*Requirement:*
In the data below, one line contains "The height and width of the screenshot is (675, 1080)." and a later one contains "600x600 pixels.". Print both, with every line between them, exactly and alone.

*Given information:*
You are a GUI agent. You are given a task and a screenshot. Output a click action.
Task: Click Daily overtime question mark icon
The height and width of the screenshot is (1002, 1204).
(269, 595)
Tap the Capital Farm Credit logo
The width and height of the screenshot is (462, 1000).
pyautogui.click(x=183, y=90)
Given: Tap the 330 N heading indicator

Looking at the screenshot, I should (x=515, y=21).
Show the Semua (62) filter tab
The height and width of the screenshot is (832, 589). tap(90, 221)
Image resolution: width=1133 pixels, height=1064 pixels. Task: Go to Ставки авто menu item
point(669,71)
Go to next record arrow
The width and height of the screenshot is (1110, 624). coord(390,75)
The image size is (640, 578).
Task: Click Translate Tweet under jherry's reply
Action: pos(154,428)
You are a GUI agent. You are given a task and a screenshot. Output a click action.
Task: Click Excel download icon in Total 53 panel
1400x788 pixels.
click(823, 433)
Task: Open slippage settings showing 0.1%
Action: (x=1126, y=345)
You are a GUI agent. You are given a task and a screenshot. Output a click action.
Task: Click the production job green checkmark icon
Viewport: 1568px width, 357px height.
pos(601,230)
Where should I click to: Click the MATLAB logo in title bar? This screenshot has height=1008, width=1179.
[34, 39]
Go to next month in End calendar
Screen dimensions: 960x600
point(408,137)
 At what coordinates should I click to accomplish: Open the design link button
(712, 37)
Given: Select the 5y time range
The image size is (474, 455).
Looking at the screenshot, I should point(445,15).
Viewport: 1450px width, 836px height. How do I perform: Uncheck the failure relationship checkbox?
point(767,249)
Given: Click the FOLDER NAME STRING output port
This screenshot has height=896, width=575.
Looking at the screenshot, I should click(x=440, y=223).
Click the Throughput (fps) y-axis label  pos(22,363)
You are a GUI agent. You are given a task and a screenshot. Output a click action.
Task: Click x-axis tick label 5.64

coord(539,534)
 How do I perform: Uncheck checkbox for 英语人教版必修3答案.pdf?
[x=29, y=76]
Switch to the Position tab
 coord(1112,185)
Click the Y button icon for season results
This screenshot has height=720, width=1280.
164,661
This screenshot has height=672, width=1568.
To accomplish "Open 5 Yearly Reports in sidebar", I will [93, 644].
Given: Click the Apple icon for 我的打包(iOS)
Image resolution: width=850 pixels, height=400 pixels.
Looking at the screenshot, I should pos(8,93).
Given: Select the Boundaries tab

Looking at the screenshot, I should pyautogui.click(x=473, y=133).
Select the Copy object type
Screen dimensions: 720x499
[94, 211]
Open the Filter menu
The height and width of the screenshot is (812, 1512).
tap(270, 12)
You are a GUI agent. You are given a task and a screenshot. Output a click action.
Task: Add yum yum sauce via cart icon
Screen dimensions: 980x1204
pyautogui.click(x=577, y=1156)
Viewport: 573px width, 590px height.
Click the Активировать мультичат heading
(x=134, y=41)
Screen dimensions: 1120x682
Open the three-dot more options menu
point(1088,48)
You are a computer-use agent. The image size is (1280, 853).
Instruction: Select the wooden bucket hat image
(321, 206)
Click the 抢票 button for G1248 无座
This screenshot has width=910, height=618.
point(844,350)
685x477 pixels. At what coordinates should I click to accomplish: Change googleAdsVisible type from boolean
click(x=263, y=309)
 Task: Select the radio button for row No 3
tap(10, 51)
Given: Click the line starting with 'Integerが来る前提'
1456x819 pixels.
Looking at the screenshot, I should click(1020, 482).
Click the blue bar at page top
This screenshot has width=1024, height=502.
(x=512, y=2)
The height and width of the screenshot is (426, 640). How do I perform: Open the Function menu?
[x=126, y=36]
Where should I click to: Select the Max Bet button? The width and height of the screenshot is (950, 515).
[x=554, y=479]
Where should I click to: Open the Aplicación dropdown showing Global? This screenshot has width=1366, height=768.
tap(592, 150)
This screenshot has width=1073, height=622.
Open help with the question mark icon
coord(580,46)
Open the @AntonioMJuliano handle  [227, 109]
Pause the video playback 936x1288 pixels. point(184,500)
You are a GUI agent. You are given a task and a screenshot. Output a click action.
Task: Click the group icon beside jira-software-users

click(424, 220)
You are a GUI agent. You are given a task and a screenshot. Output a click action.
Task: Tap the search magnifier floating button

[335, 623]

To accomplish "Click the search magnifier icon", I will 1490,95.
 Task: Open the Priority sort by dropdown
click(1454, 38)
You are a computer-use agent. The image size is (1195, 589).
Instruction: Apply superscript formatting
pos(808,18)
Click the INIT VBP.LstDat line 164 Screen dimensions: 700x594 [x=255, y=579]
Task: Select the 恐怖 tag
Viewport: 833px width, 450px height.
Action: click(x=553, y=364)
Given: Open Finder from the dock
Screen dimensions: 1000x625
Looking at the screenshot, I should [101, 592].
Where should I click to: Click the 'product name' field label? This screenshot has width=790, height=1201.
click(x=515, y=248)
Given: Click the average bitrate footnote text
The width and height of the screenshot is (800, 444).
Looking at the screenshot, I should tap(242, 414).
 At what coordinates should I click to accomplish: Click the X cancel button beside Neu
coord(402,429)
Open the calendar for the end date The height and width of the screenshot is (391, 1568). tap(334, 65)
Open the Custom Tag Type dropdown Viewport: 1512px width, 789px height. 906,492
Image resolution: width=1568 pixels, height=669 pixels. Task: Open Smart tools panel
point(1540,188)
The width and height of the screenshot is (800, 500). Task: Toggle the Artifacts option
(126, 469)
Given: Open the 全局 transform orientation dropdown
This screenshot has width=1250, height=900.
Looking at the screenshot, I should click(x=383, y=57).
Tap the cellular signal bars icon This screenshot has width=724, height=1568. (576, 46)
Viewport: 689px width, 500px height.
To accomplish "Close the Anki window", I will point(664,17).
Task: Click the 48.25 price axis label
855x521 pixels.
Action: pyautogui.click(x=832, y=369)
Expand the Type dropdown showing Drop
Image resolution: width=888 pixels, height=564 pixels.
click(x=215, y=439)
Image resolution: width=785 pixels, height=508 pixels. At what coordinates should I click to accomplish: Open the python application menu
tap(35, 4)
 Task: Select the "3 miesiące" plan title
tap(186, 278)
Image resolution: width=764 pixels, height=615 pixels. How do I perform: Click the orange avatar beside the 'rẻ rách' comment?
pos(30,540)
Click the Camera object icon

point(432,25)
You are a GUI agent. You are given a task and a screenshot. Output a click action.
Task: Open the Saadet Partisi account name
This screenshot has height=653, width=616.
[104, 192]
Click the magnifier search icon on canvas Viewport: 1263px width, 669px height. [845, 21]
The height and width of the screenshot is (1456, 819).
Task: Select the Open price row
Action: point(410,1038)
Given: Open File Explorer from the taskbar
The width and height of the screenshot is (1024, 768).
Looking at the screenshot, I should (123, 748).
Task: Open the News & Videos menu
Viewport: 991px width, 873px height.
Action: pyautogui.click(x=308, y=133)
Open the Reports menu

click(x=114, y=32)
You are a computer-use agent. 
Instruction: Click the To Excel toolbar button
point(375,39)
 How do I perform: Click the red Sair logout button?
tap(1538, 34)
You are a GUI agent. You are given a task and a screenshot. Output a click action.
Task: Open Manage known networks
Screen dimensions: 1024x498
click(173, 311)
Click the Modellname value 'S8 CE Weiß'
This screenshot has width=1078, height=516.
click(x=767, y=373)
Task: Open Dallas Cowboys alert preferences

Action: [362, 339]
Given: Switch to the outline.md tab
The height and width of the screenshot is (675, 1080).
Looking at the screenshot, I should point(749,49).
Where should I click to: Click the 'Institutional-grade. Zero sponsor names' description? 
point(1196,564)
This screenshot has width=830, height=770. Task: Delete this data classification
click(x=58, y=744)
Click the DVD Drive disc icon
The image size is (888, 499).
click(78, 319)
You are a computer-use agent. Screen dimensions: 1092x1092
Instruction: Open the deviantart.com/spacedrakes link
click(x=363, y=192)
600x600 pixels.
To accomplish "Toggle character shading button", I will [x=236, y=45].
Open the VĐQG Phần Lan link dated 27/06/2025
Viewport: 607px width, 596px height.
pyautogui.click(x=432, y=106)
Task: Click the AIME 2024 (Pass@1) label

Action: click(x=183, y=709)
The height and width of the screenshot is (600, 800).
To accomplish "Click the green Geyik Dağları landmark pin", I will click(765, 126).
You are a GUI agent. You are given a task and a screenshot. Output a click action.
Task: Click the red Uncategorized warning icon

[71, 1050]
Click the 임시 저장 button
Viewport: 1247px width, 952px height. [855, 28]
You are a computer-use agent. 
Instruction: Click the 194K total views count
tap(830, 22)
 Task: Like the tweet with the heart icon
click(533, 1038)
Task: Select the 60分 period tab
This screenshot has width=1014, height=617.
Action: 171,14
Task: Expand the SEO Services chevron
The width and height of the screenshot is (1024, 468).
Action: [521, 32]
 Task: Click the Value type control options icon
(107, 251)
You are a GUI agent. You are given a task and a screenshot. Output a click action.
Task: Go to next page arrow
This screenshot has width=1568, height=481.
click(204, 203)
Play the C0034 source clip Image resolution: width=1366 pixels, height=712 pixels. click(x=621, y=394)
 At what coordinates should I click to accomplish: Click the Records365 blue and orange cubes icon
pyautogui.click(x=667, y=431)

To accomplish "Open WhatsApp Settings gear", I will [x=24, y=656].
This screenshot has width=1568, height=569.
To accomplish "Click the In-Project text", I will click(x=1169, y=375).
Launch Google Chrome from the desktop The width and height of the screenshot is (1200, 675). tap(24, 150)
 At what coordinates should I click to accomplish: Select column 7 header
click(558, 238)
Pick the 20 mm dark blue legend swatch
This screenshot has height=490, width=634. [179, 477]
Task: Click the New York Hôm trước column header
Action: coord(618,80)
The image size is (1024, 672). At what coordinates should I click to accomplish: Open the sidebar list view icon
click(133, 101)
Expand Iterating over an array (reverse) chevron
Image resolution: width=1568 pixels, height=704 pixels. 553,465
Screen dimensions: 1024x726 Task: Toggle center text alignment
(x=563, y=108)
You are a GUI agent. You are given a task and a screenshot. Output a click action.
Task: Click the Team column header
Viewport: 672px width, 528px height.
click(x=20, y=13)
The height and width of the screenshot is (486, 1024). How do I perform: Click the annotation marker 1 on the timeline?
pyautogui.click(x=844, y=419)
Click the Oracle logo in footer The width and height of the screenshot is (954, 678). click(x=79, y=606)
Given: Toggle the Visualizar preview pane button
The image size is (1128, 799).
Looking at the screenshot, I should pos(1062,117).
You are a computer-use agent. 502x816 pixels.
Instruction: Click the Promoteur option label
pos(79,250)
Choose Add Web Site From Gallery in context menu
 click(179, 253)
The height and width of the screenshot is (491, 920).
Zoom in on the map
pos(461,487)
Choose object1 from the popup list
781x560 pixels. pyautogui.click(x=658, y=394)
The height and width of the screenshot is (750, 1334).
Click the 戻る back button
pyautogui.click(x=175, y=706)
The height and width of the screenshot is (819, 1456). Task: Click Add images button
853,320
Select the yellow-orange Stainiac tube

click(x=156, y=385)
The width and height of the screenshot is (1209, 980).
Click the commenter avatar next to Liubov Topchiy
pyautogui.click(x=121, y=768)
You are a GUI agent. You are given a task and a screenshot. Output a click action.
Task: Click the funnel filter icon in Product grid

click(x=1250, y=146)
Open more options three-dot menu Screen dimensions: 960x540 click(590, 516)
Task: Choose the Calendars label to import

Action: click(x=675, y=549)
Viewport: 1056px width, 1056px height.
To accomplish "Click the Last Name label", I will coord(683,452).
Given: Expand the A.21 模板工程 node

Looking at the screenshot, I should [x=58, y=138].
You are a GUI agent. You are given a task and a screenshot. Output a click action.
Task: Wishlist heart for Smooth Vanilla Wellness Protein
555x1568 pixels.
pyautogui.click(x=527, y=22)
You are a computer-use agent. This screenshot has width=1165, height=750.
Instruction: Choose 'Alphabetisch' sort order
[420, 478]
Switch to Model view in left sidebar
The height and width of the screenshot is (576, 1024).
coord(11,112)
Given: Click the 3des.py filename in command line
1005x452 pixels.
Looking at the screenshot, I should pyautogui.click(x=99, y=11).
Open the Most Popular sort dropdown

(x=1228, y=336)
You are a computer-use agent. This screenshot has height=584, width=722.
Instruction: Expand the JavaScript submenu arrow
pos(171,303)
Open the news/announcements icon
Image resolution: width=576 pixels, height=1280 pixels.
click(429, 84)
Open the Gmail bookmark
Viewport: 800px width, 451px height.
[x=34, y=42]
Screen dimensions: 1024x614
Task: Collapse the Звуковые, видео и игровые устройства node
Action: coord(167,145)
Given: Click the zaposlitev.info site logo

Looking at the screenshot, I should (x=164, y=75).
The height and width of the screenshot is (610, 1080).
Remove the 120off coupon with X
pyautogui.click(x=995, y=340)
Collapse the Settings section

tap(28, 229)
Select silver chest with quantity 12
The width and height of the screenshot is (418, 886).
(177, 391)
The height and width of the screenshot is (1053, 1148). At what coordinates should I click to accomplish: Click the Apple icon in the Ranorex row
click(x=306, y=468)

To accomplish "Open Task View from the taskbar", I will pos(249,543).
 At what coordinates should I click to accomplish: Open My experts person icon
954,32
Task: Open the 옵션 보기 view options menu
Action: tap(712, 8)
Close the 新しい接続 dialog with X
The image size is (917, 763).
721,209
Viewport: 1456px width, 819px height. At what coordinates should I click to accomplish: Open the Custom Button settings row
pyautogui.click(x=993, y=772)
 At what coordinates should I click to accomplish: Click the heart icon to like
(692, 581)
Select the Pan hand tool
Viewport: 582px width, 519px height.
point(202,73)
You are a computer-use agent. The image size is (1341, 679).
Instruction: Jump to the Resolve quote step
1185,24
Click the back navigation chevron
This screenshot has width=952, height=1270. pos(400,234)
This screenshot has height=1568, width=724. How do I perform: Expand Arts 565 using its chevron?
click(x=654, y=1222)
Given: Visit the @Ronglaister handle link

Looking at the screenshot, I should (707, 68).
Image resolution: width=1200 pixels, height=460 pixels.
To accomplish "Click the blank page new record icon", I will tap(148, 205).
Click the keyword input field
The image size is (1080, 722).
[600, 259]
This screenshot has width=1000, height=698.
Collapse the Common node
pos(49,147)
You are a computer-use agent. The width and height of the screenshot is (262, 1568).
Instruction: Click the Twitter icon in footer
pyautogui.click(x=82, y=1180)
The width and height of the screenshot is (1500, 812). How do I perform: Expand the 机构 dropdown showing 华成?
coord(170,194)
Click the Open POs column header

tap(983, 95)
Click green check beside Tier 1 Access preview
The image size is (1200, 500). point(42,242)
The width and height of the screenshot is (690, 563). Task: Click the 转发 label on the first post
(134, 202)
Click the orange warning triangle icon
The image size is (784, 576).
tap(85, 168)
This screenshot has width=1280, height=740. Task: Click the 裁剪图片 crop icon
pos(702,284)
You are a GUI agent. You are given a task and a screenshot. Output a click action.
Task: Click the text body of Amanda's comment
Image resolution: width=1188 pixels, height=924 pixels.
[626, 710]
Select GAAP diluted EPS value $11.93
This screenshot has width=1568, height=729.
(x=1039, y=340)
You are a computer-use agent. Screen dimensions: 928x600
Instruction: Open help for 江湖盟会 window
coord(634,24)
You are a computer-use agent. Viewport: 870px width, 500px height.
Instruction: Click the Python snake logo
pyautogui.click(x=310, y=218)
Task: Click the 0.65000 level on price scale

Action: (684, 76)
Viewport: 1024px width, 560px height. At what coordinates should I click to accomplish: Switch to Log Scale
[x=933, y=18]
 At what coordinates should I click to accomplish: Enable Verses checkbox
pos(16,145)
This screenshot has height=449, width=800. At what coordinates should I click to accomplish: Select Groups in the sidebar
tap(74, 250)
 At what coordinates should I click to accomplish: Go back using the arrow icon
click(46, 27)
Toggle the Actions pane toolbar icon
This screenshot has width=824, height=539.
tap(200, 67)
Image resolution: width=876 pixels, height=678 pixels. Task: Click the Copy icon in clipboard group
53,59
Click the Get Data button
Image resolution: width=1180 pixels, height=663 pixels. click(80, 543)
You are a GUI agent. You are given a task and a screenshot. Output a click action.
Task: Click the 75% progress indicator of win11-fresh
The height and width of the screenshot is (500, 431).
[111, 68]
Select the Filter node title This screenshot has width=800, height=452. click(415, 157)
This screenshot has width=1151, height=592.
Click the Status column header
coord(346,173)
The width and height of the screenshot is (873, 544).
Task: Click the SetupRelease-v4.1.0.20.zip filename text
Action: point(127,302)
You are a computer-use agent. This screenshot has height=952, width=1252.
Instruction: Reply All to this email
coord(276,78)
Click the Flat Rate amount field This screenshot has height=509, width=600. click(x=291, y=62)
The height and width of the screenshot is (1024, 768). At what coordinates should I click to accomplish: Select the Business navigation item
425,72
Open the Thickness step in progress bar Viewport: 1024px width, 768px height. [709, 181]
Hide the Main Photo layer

*Answer space:*
The height and width of the screenshot is (675, 1080).
Looking at the screenshot, I should point(749,49).
Where should I click to: Click the 'Institutional-grade. Zero sponsor names' description? 
point(1196,564)
This screenshot has width=830, height=770. Task: Delete this data classification
click(x=58, y=744)
Click the DVD Drive disc icon
The image size is (888, 499).
click(78, 319)
You are a computer-use agent. Screen dimensions: 1092x1092
Instruction: Open the deviantart.com/spacedrakes link
click(x=363, y=192)
600x600 pixels.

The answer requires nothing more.